▶ **Action item**:
Everything in the records must be copied exactly, apart from the pictures.

[Data listing Boundary: Start]

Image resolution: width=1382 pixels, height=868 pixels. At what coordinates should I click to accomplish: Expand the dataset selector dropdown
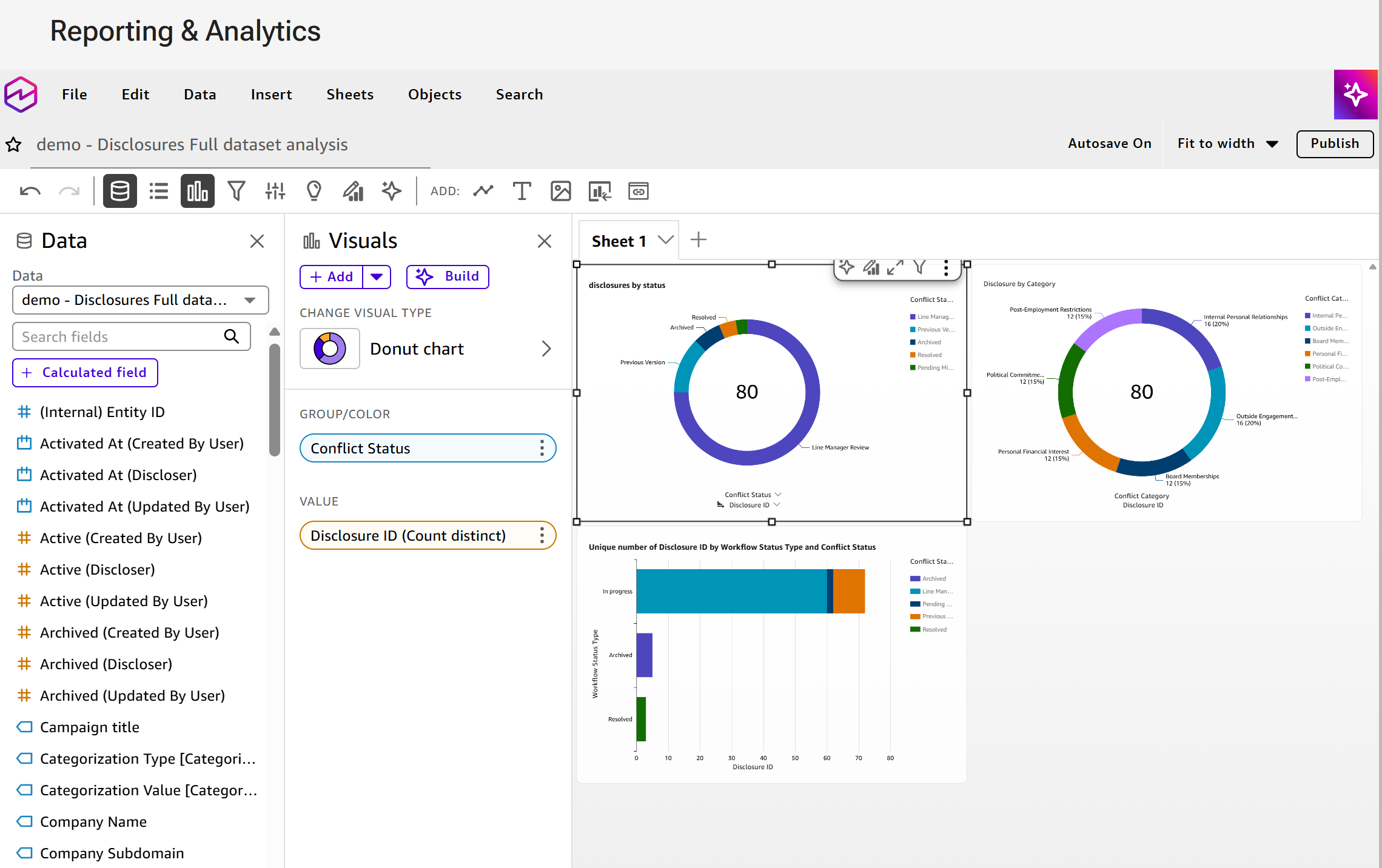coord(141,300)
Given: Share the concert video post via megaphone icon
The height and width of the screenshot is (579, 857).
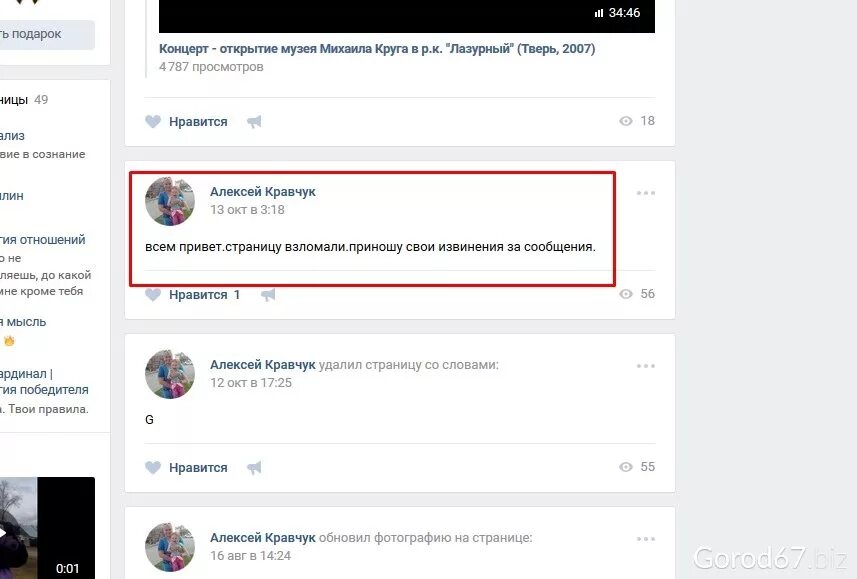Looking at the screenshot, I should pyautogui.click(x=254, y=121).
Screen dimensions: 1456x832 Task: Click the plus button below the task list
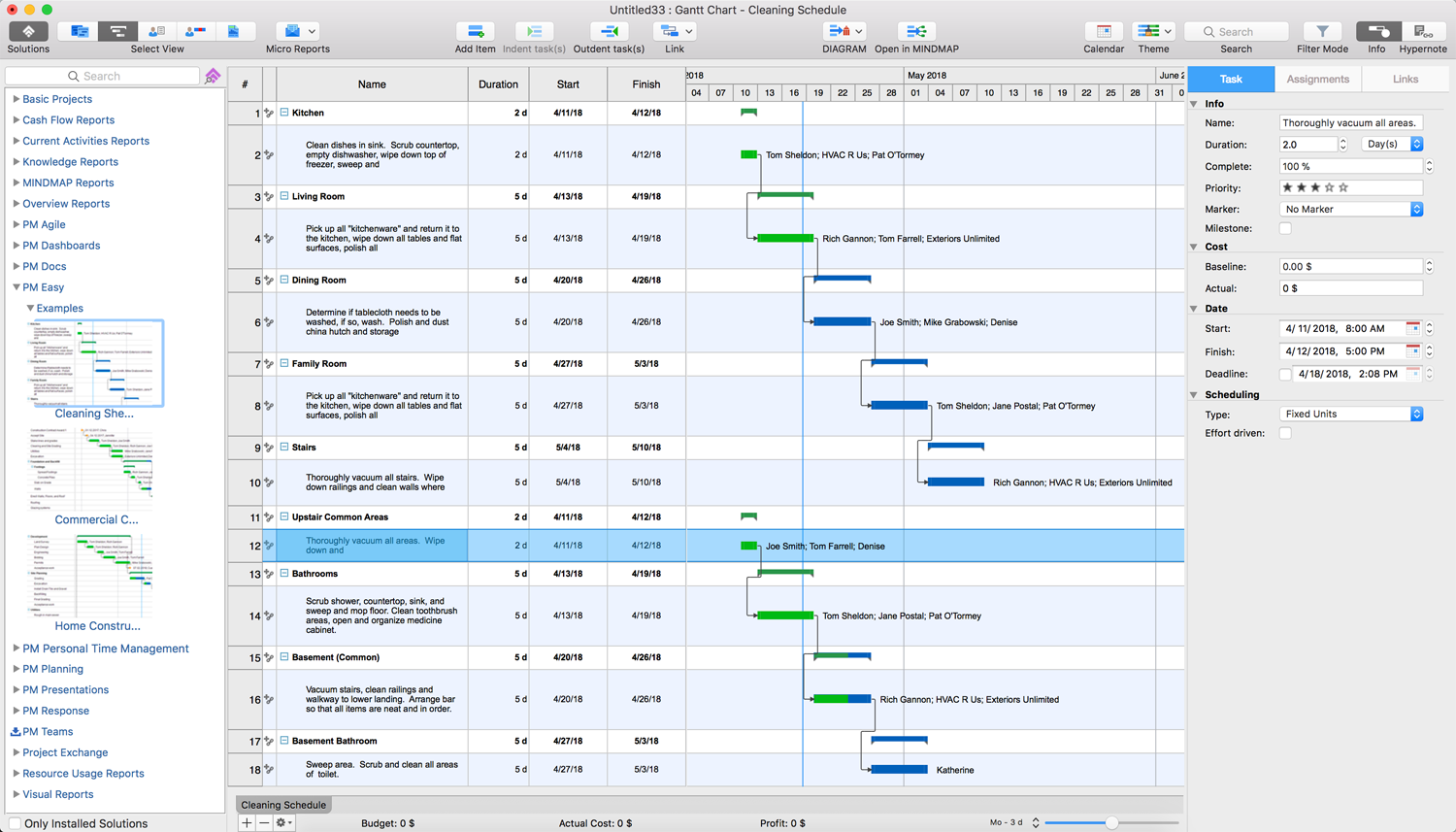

[Data listing Boundary: End]

▶ **Task response**:
Image resolution: width=1382 pixels, height=868 pixels. At what coordinates should I click to accomplish: Expand the dataset selector dropdown
coord(141,300)
Given: Share the concert video post via megaphone icon
The height and width of the screenshot is (579, 857).
Looking at the screenshot, I should pyautogui.click(x=254, y=121).
Screen dimensions: 1456x832 Task: Click the plus button below the task list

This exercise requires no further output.